▸ INPUT RECORDS:

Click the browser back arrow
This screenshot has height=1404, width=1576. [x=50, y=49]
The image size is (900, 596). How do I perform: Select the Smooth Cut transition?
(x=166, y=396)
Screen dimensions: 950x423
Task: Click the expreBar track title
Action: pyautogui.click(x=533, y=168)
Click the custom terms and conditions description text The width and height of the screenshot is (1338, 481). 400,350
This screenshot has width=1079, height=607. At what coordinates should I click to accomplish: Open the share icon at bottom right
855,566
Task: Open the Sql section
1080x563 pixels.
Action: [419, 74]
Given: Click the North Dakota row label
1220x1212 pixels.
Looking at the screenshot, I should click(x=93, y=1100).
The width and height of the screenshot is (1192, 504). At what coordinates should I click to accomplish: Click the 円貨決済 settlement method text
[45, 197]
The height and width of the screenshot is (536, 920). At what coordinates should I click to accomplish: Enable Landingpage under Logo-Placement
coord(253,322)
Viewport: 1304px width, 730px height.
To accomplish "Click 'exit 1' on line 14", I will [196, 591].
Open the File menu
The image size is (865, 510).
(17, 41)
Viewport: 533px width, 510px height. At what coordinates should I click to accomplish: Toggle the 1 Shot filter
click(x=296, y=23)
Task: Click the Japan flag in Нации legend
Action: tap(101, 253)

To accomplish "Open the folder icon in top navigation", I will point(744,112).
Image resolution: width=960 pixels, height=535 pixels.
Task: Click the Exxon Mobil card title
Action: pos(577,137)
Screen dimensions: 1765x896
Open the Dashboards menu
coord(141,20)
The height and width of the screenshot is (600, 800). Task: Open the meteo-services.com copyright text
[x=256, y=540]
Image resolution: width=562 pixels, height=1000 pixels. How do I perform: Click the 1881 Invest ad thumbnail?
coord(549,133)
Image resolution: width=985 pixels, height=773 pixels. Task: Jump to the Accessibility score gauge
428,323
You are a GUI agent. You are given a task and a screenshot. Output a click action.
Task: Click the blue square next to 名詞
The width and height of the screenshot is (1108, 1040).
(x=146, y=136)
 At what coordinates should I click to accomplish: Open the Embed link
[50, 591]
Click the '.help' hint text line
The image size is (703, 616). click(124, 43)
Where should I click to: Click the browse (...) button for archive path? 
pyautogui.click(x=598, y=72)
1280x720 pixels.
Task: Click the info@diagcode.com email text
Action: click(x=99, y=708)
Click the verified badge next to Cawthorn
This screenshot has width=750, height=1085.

▸ ACTION ITEM:
Find the lines in the records that contain the word "next", then copy every one of them.

▸ TASK ANSWER:
Task: Click the blue square next to 名詞
Click the verified badge next to Cawthorn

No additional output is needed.